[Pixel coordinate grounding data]
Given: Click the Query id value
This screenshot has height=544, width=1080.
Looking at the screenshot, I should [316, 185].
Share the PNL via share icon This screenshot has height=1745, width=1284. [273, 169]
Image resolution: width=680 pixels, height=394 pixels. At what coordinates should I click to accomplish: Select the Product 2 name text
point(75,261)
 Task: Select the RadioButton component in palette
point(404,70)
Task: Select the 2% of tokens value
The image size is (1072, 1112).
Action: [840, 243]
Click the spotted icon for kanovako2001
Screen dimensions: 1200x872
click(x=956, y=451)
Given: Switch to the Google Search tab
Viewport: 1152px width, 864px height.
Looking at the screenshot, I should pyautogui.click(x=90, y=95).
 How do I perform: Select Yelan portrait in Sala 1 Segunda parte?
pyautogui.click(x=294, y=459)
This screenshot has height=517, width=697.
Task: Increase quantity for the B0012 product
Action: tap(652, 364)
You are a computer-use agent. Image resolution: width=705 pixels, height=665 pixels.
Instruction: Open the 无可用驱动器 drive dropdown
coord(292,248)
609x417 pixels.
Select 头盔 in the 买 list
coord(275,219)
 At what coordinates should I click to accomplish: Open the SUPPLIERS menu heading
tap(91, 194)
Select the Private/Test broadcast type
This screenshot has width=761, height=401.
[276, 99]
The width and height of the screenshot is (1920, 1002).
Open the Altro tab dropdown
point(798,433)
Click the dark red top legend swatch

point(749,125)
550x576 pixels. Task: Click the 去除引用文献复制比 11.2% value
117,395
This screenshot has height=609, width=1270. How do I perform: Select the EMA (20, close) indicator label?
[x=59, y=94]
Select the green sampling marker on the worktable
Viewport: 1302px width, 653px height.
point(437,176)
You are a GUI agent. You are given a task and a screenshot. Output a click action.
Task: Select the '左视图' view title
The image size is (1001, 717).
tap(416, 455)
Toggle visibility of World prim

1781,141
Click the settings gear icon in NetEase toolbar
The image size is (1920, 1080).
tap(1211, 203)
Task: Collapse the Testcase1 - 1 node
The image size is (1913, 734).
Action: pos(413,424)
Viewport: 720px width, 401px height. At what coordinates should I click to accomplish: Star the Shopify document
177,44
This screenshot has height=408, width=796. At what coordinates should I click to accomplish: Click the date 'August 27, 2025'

• WHAT IS BEING ASKED: Write out all records exactly, keeping every detail.

• ANSWER FOR THIS EXERCISE:
Given: Click the Query id value
This screenshot has height=544, width=1080.
Looking at the screenshot, I should [316, 185].
Share the PNL via share icon This screenshot has height=1745, width=1284. [273, 169]
Image resolution: width=680 pixels, height=394 pixels. At what coordinates should I click to accomplish: Select the Product 2 name text
point(75,261)
 Task: Select the RadioButton component in palette
point(404,70)
Task: Select the 2% of tokens value
The image size is (1072, 1112).
Action: [840, 243]
Click the spotted icon for kanovako2001
Screen dimensions: 1200x872
click(x=956, y=451)
Given: Switch to the Google Search tab
Viewport: 1152px width, 864px height.
Looking at the screenshot, I should pyautogui.click(x=90, y=95).
 How do I perform: Select Yelan portrait in Sala 1 Segunda parte?
pyautogui.click(x=294, y=459)
This screenshot has height=517, width=697.
Task: Increase quantity for the B0012 product
Action: tap(652, 364)
You are a computer-use agent. Image resolution: width=705 pixels, height=665 pixels.
Instruction: Open the 无可用驱动器 drive dropdown
coord(292,248)
609x417 pixels.
Select 头盔 in the 买 list
coord(275,219)
 At what coordinates should I click to accomplish: Open the SUPPLIERS menu heading
tap(91, 194)
Select the Private/Test broadcast type
This screenshot has width=761, height=401.
[276, 99]
The width and height of the screenshot is (1920, 1002).
Open the Altro tab dropdown
point(798,433)
Click the dark red top legend swatch

point(749,125)
550x576 pixels. Task: Click the 去除引用文献复制比 11.2% value
117,395
This screenshot has height=609, width=1270. How do I perform: Select the EMA (20, close) indicator label?
[x=59, y=94]
Select the green sampling marker on the worktable
Viewport: 1302px width, 653px height.
point(437,176)
You are a GUI agent. You are given a task and a screenshot. Output a click action.
Task: Select the '左视图' view title
The image size is (1001, 717).
tap(416, 455)
Toggle visibility of World prim

1781,141
Click the settings gear icon in NetEase toolbar
The image size is (1920, 1080).
tap(1211, 203)
Task: Collapse the Testcase1 - 1 node
The image size is (1913, 734).
Action: pos(413,424)
Viewport: 720px width, 401px height. At what coordinates should I click to accomplish: Star the Shopify document
177,44
This screenshot has height=408, width=796. At what coordinates should I click to accomplish: Click the date 'August 27, 2025'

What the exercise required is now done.